For this task, extract exactly the lines of the data below, from the line containing "Given: Tick the select-all checkbox in header" through the last one, with pictures left out.

→ **Data supplied**
== == ==

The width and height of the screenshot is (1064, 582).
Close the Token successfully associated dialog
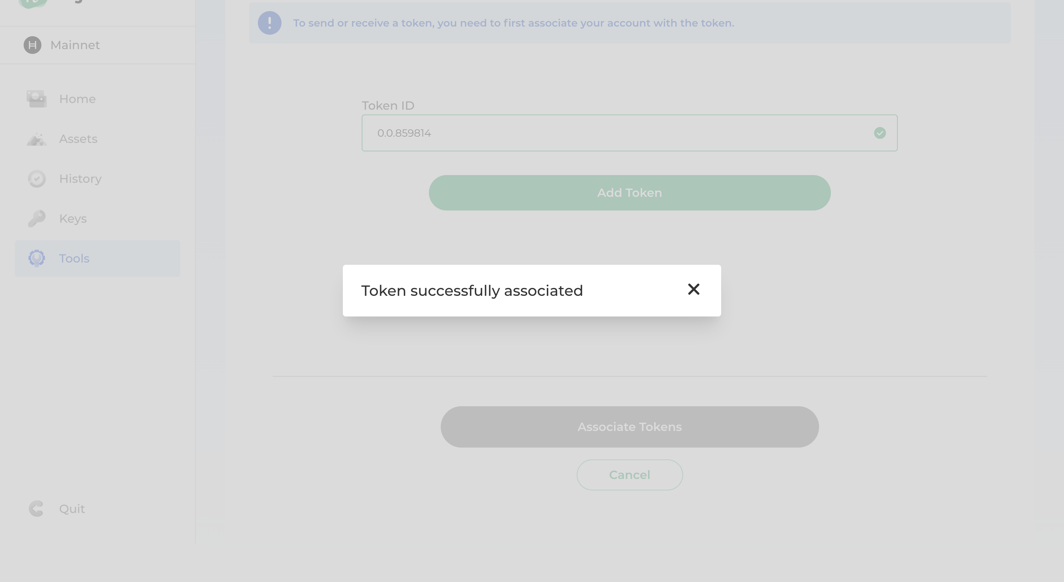[x=694, y=289]
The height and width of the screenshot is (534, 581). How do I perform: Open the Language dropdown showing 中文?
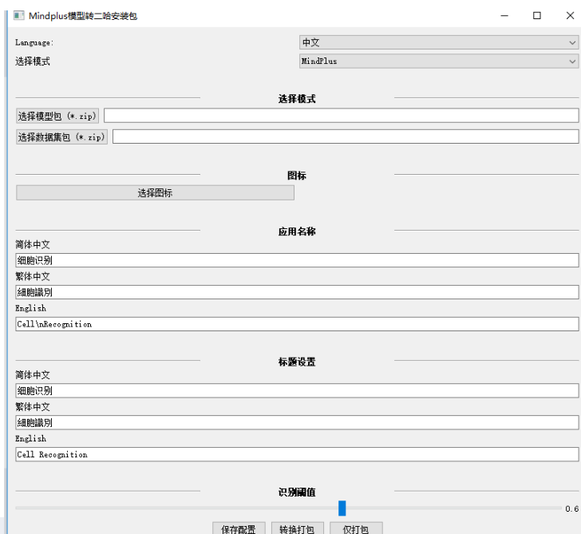[438, 42]
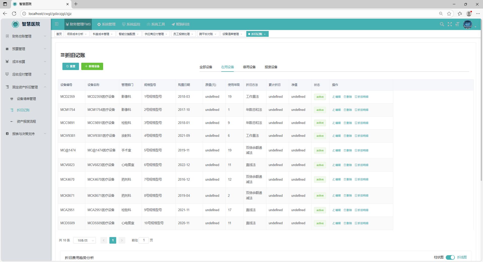
Task: Select 报废设备 tab
Action: (271, 67)
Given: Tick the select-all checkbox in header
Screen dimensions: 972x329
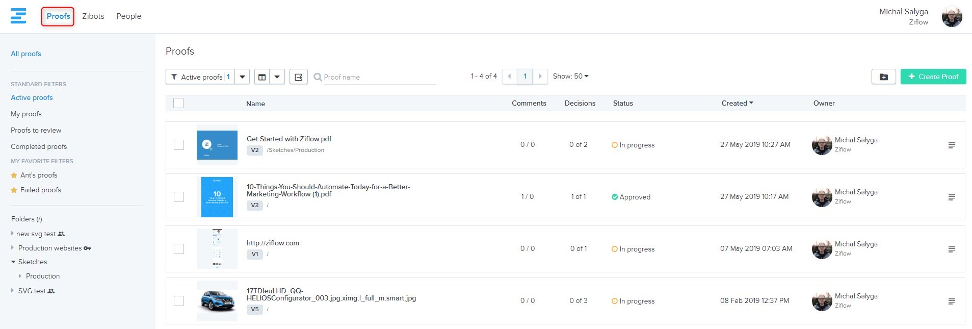Looking at the screenshot, I should pyautogui.click(x=178, y=103).
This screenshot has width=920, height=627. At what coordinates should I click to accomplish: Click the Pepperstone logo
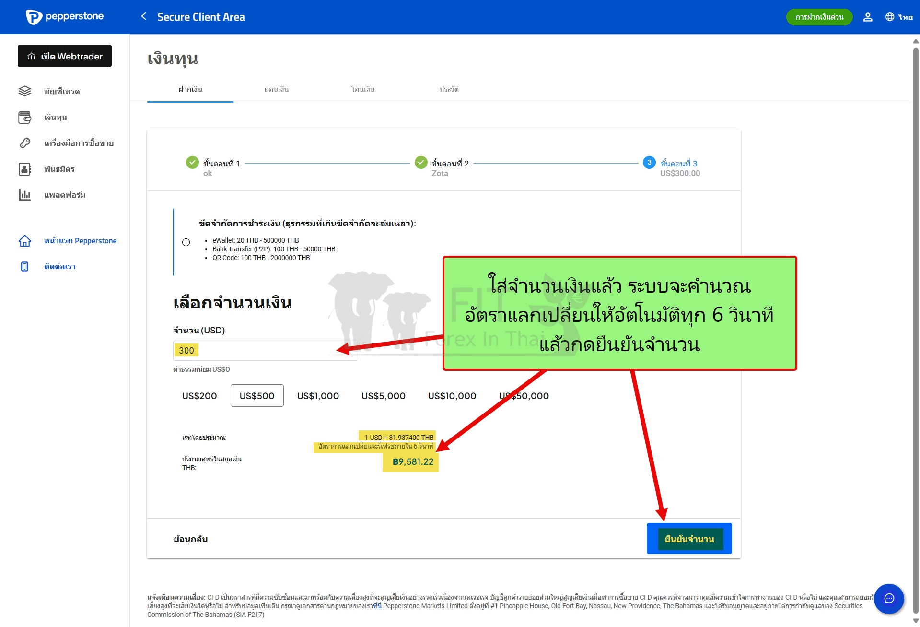tap(65, 17)
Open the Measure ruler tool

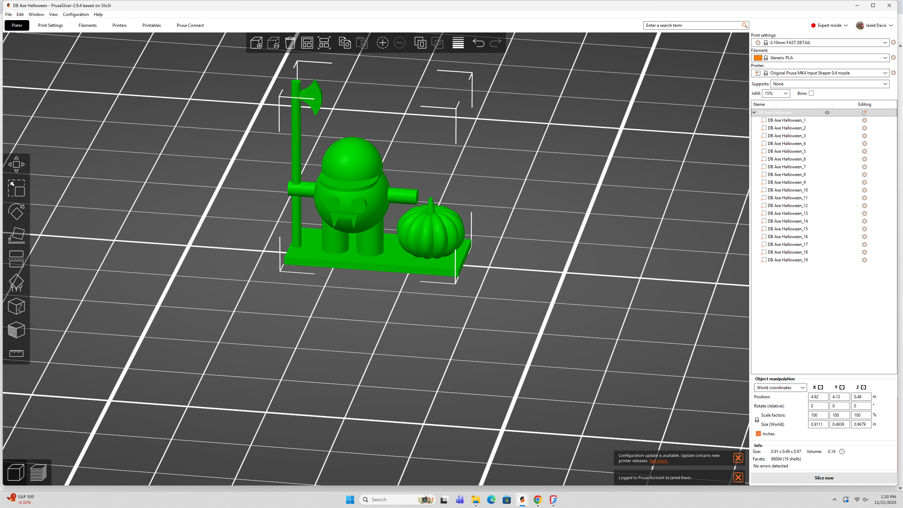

== == ==

→ **Reply**
Given: Tick the select-all checkbox in header
Screen dimensions: 972x329
Looking at the screenshot, I should pyautogui.click(x=178, y=103).
This screenshot has width=920, height=627. At what coordinates should I click to accomplish: Click the Pepperstone logo
tap(65, 17)
Open the Measure ruler tool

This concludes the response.